Java-based Trojan was used to attack over 400,000 systems

The Adwind/AlienSpy RAT is back in action as the JSocket malware-as-a-service platform

The JSocket RAT has become a malware-as-a-service platform
Credit: Gerd Altmann / Pixabay

A cross-platform remote access Trojan that's being openly sold as a service to all types of attackers, from opportunistic cybercriminals to cyberespionage groups, has been used to attack more than 400,000 systems over the past three years.

The RAT (Remote Access Tool/Trojan), which depending on the variant is known as Adwind, AlienSpy, Frutas, Unrecom, Sockrat, jRat or JSocket, is evidence of how successful the malware-as-a-service model can be for malware creators.

Adwind is written in Java, so it can run on any OS that has a Java runtime installed including Windows, Mac OS X, Linux and Android. The Trojan has been continuously developed since at least 2012 and is being sold out in the open via a public website.

Like most Trojans, Adwind can be used to remotely control infected computers; to steal files, key strokes and saved passwords; to record audio and video through the computer's webcam and microphone and more. Because it has a modular architecture, users can also install plug-ins that extend its functionality.

The Adwind author, who researchers from Kaspersky Lab believe to be a Spanish-speaking individual, is selling access to the RAT on a subscription-based model, with prices ranging from $25 for 15 days to $300 a year. The buyers get technical support, obfuscation services to evade antivirus detection, virtual private network accounts and free scans with multiple antivirus engines to ensure that their sample is not detected when deployed.

Kaspersky Lab estimates that since 2013, attackers have attempted to infect over 440,000 systems with various versions of Adwind. Between August and January alone, attackers used the RAT in around 200 spear-phishing campaigns that have reached over 68,000 users.

The latest incarnation of Adwind was launched in June 2015 under the name JSocket and is still being sold.

"In 2015, Russia was the most attacked country, with UAE and Turkey again near the top, along with the USA, Turkey and Germany," the Kaspersky researchers said in a blog post.

They estimated that by the end of 2015 there were around 1,800 Adwind/JSocket users, putting the developer's annual revenue at over $200,000. The large number of users makes it hard to build an attacker profile. The RAT could be used by anyone from low-level scammers to cyberspies and private individuals looking to monitor their partners or spouses.

In December, researchers working with the Citizen Lab at the University of Toronto's Munk School of Global Affairs documented the activities of a group of attackers that targeted politicians, journalists and public figures from several South American countries. An earlier version of Adwind, called AlienSpy, was listed as one of the malware tools used by the group.

Kaspersky Lab itself started a detailed investigation into Adwind after a financial institution in Singapore received the RAT via rogue emails that were purporting to come from a major Malaysian bank. This was part of a targeted attack that the company believes was launched by a suspect of Nigerian origin who focuses on financial institutions.
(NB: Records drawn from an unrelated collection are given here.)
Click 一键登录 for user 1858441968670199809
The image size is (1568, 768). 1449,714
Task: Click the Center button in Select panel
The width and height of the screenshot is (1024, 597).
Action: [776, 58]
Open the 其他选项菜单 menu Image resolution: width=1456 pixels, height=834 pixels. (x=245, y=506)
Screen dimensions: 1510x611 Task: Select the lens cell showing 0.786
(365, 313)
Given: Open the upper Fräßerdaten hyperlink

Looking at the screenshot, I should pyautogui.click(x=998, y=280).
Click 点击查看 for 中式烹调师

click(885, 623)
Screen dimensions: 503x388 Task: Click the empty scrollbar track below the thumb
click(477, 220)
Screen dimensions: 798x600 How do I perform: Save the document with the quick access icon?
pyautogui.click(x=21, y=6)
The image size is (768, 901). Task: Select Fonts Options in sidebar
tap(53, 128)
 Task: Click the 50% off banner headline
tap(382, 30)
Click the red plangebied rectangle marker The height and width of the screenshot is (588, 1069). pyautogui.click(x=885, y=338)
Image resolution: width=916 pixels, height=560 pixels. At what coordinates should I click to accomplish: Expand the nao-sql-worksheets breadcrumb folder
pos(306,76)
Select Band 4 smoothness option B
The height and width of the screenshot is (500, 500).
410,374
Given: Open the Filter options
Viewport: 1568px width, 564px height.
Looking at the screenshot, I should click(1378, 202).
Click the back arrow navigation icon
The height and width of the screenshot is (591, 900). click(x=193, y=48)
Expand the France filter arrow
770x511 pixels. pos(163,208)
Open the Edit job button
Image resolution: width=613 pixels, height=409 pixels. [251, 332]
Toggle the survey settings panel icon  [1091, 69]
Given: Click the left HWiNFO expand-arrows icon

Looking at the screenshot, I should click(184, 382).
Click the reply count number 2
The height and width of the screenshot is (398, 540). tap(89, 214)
"Despite several attempts to take down and stop the Adwind developers from distributing the malware, Adwind has survived for years and has been through rebranding and operational expansion that ranged from the provision of additional plugins for the malware to its own obfuscation tool and a even a warranty for FUD (fully undetected malware) to customers," the Kaspersky researchers said in a research paper.

Since Adwind is written in Java, it is distributed as a JAR (Java Archive) file and needs the Java Runtime Environment (JRE) to run. One possible method to prevent its installation is to change the default application for handling JAR files to something like Notepad. This will prevent the code's execution and will just result in a notepad window with gibberish text in it.

Of course, if JRE is not needed by other applications installed on a computer or by websites visited by its users, then it should be removed. Unfortunately that's not possible in most business environments, as Java is still a major programming language for business applications.